AI won't be working in nVidia's advantage this time.
It's a huge step though.
Of course everybody knows what's really going on here. It's not an open discussion, however.
From all the existing examples, it really looks the most interesting.
I.e. what I'm surprised about is lack of backing for it from someone like AMD. It doesn't have to immediately replace ROCm, but AMD would benefit from it advancing and replacing the likes of CUDA.
We've started a company around Rust on the GPU btw (https://www.vectorware.com/), both CUDA and Vulkan (and ROCm eventually I guess?).

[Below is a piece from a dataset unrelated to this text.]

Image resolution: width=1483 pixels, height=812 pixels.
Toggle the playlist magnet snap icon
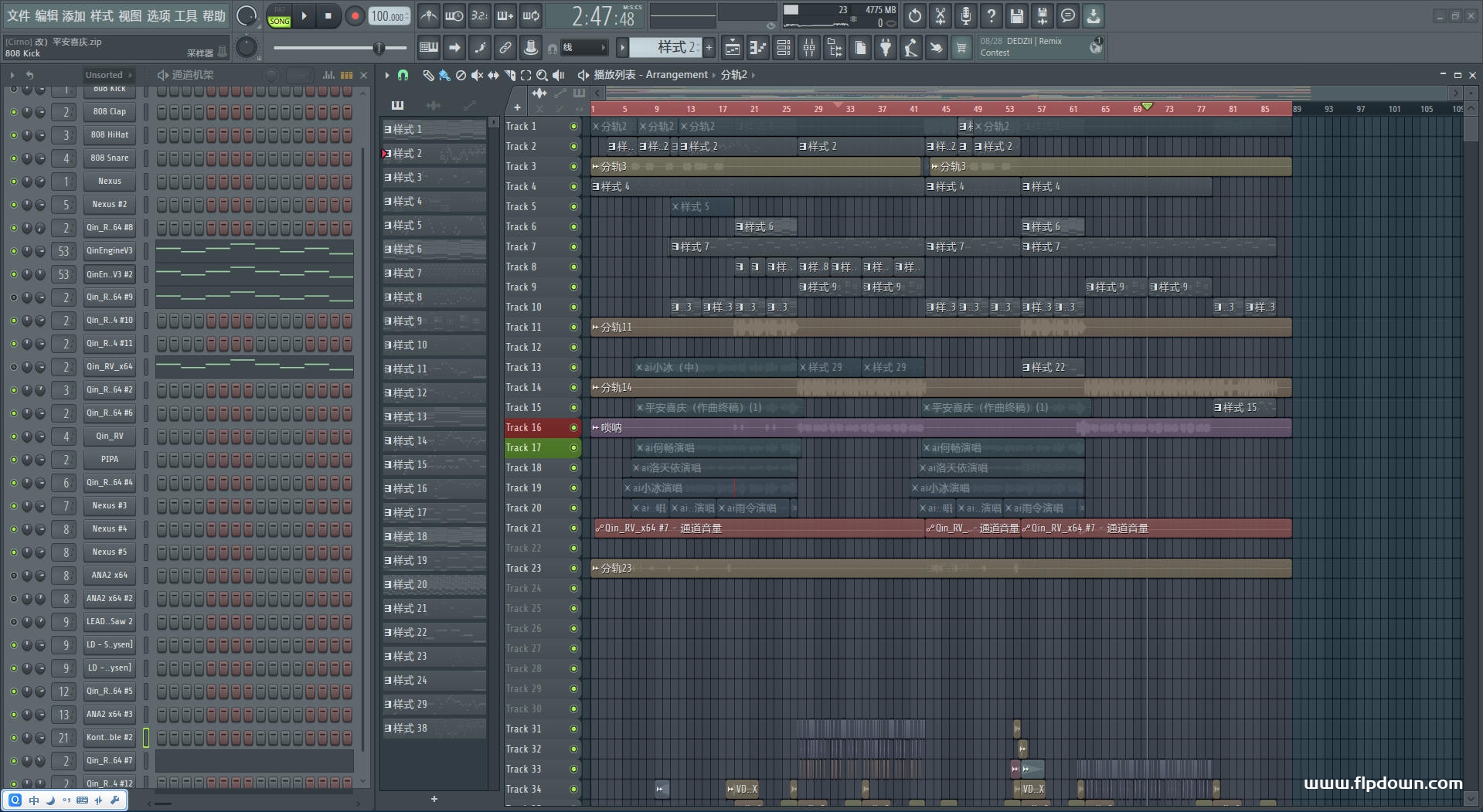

Note that most platform developers in the GPU space are C++ folks (lots of LLVM!) and there isn't as much demand from customers for Rust on the GPU vs something like Python or Typescript. So Rust naturally gets less attention and is lower on the list...for now.
> Note: This project is still heavily in development and is at an early stage.
> Compiling and running simple shaders works, and a significant portion of the core library also compiles.
> However, many things aren't implemented yet. That means that while being technically usable, this project is not yet production-ready.
Also projects like rust gpu are built on top of projects like cuda and ROCm they aren’t alternatives they are abstractions overtop
What I meant more is the language of writing GPU programs themselves, not necessarily the machinery right below it. Vulkan is good to advance for that.
I.e. CUDA and ROCm focus on C++ dialect as GPU language. Rust GPU does that with Rust and also relies on Vulkan without tying it to any specific GPU type.
They just don't care enough to compete.